Exercise inputs:

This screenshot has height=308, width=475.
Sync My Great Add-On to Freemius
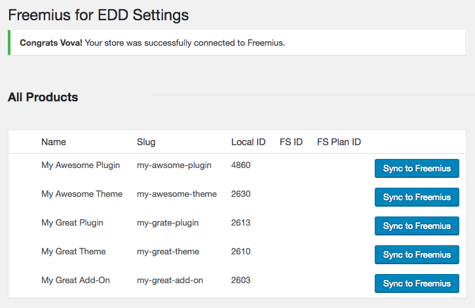point(417,284)
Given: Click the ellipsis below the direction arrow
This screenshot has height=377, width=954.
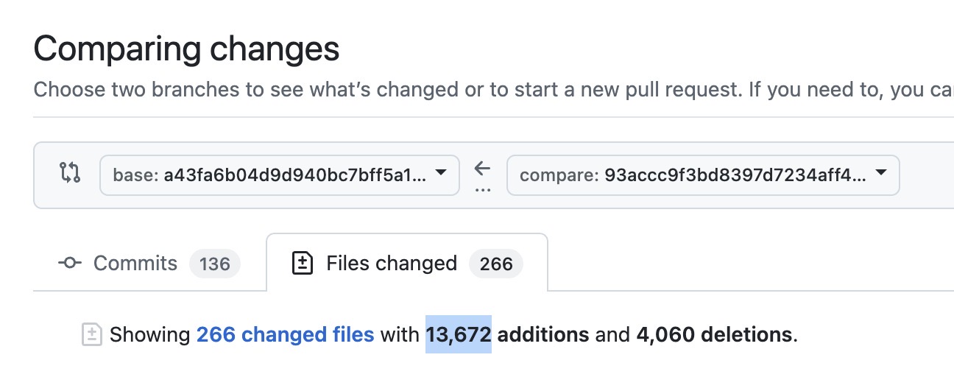Looking at the screenshot, I should (482, 189).
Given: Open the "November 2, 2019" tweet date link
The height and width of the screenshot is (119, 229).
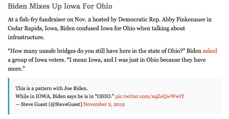Looking at the screenshot, I should click(104, 104).
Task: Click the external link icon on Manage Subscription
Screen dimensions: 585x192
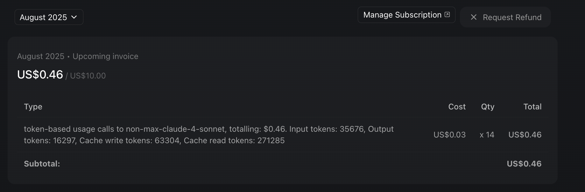Action: click(447, 15)

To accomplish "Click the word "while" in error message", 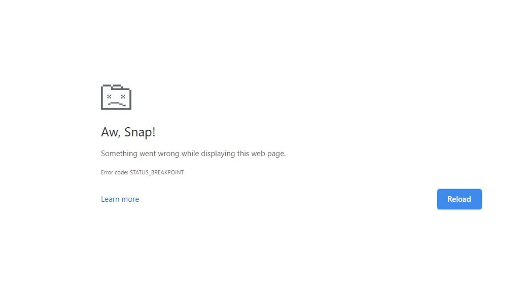I will click(190, 154).
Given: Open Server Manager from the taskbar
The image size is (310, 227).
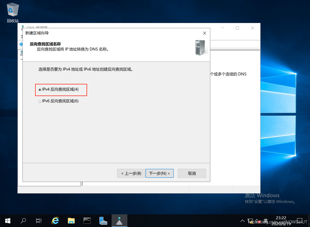Looking at the screenshot, I should [x=103, y=221].
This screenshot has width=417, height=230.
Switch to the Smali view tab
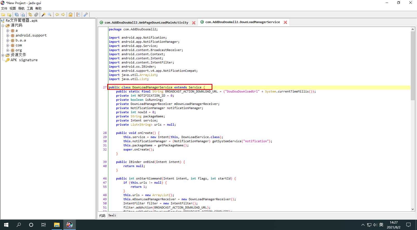pyautogui.click(x=112, y=215)
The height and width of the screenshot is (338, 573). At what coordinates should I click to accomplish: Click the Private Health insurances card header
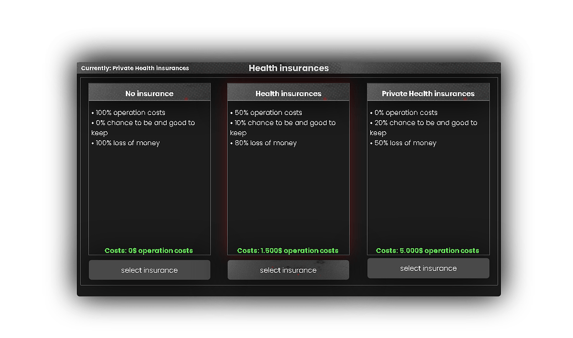[428, 93]
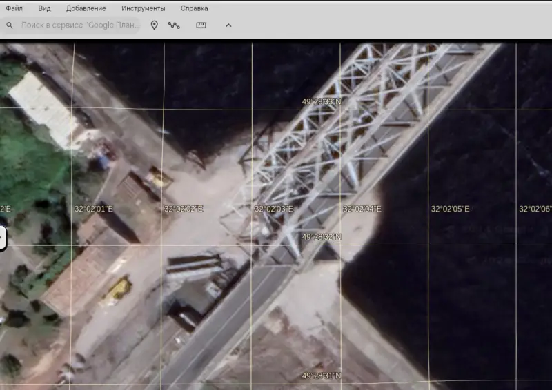
Task: Click the magnifying glass search icon
Action: 10,25
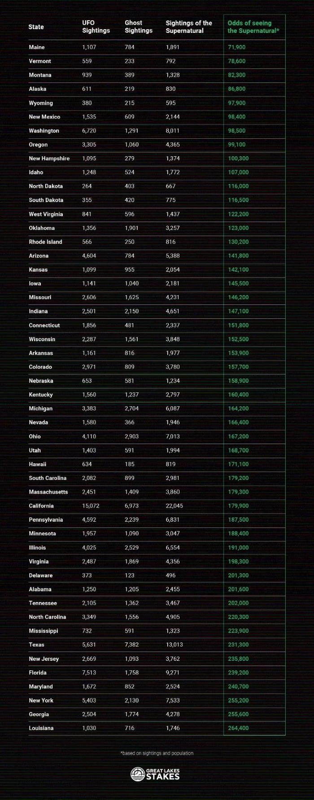Click the STAKES brand text
This screenshot has width=314, height=800.
pyautogui.click(x=162, y=777)
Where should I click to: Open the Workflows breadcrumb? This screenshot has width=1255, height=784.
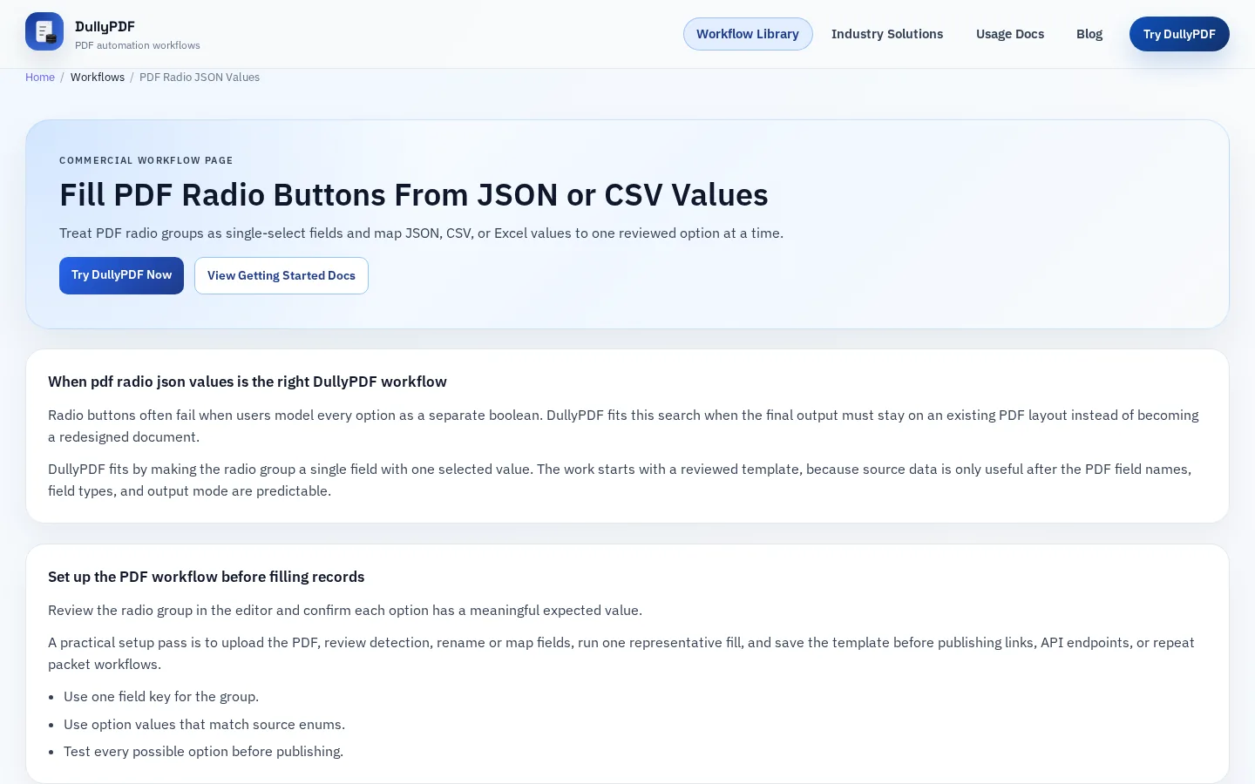coord(98,78)
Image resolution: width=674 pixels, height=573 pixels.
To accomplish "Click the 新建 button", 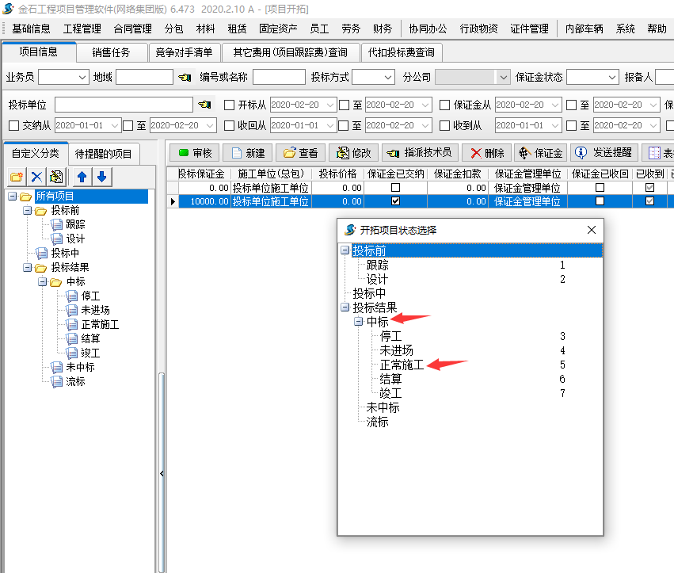I will [247, 153].
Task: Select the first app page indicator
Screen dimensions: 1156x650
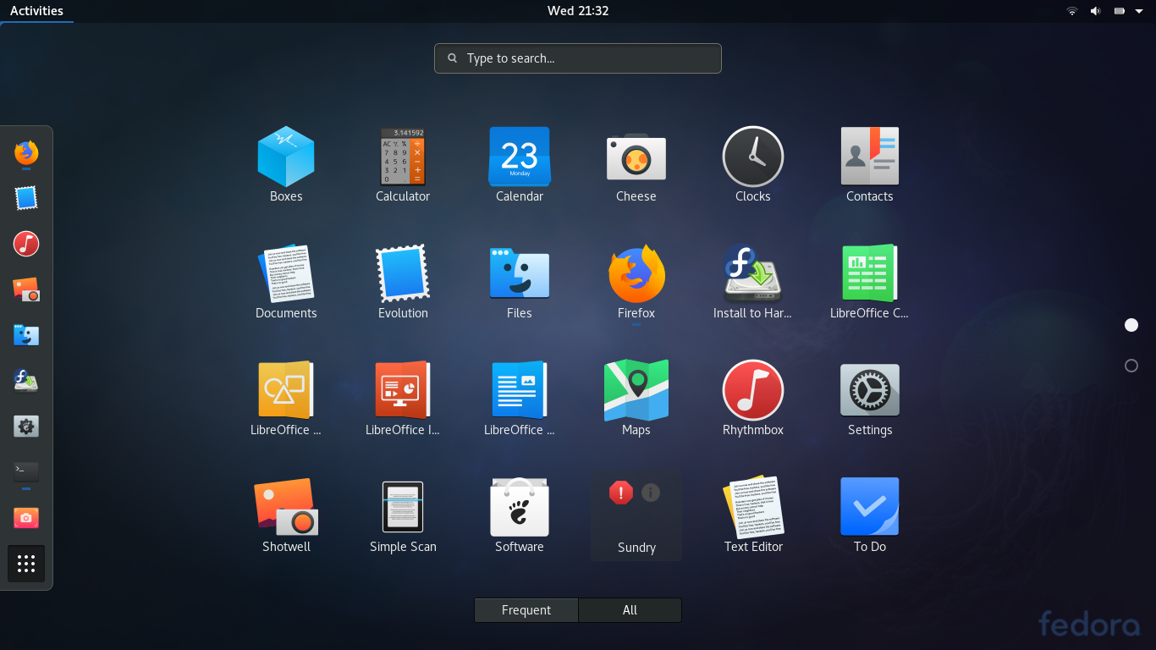Action: click(x=1131, y=325)
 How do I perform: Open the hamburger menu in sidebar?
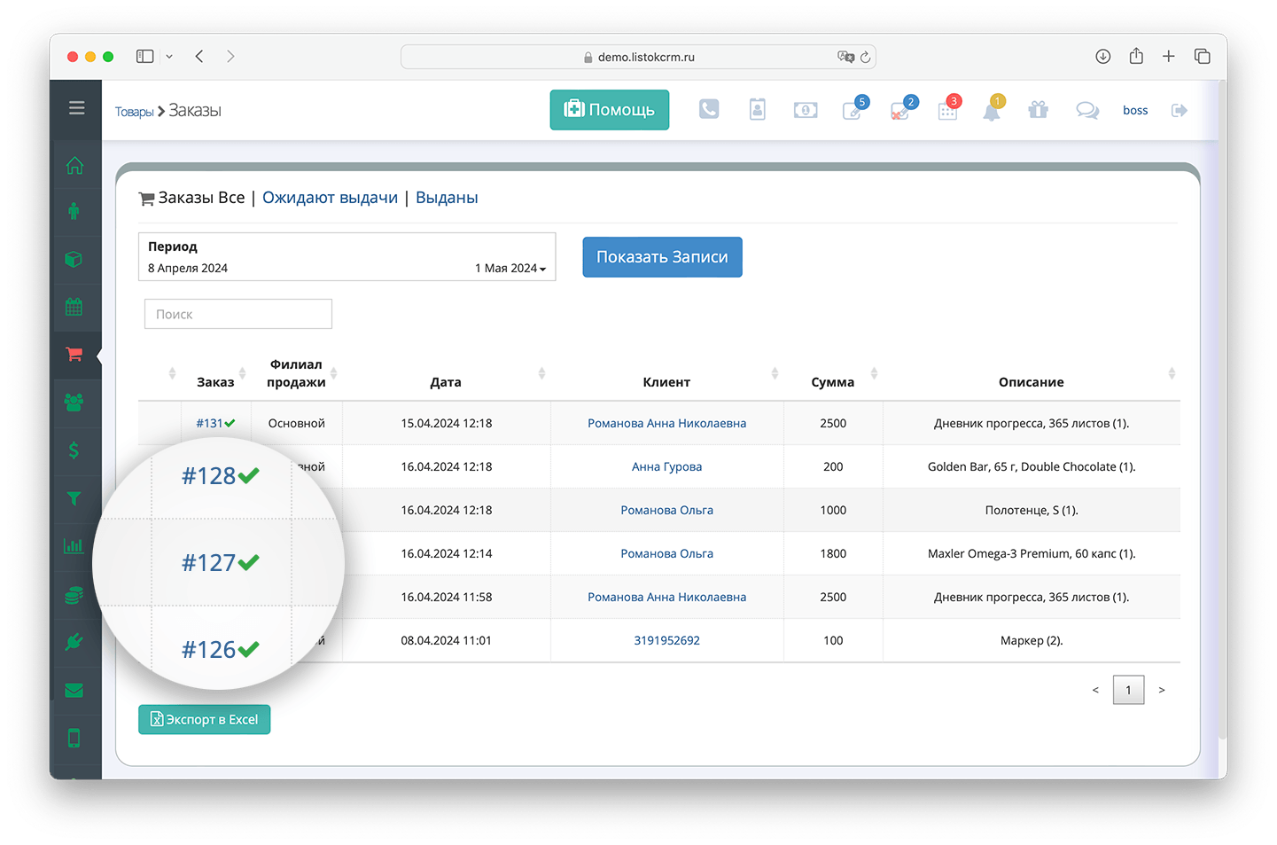click(76, 108)
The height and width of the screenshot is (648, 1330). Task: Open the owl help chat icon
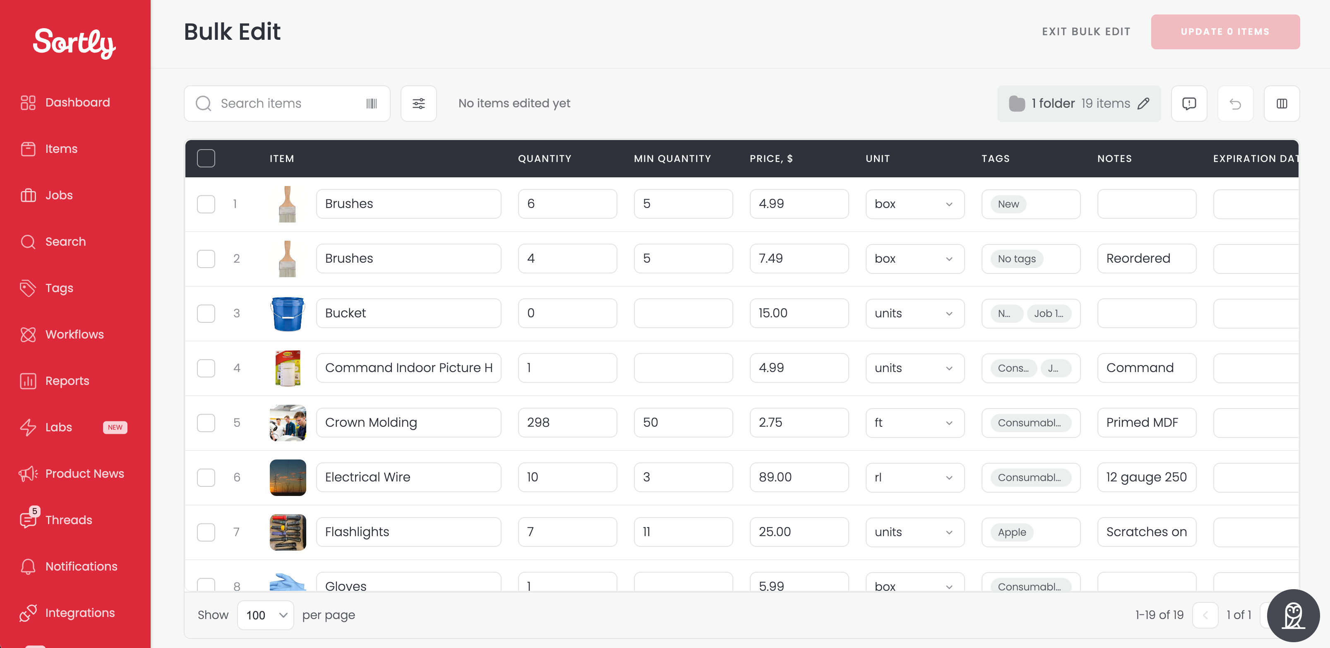1293,615
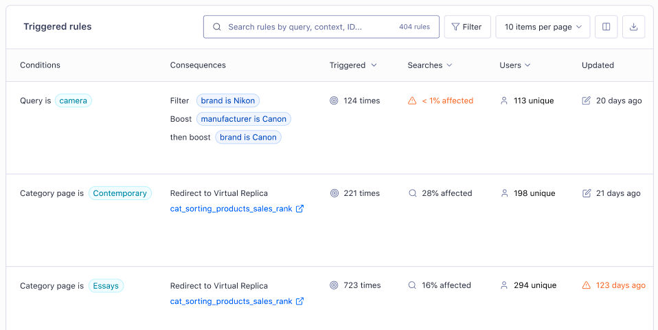Open cat_sorting_products_sales_rank link in Contemporary row
The width and height of the screenshot is (658, 330).
click(231, 209)
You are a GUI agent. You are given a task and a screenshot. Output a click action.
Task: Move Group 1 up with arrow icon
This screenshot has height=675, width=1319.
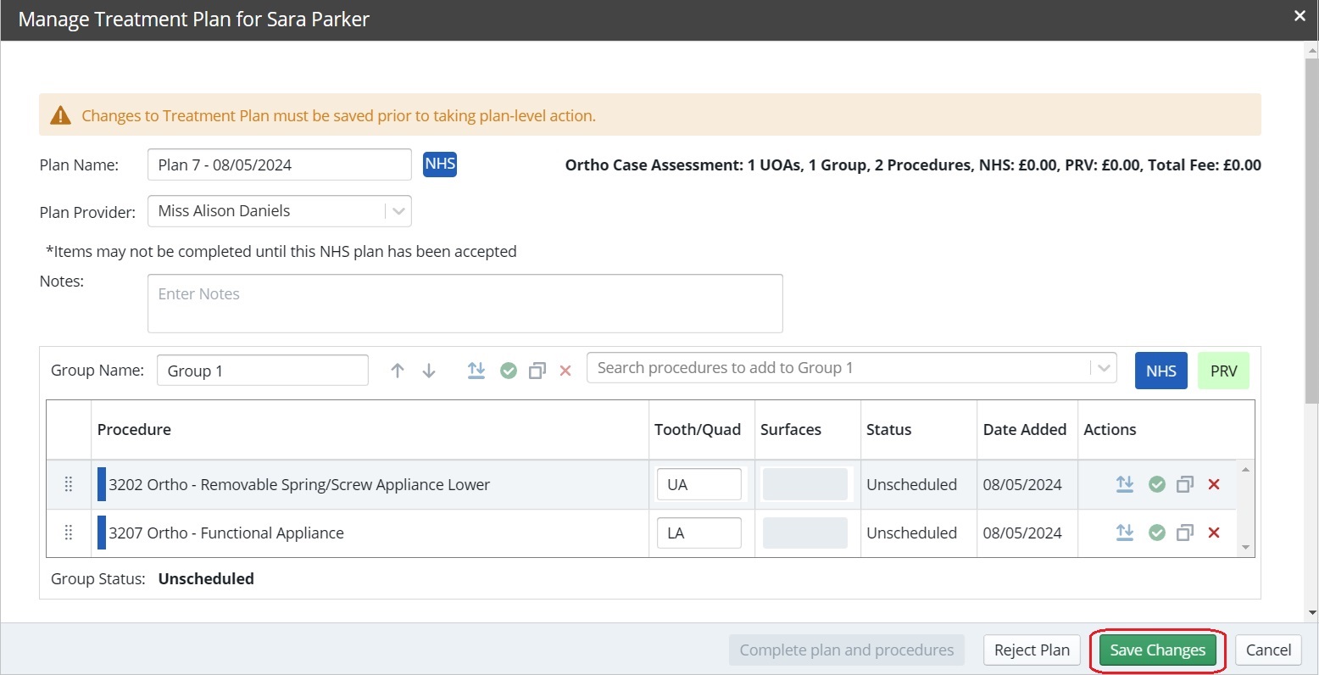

Task to carry out: Your task is to repeat exactly the lines from the one containing "Task: Move Group 1 up with arrow icon" through the end of the material, both included, and only those, without pictures.

Response area:
Task: Move Group 1 up with arrow icon
This screenshot has height=675, width=1319.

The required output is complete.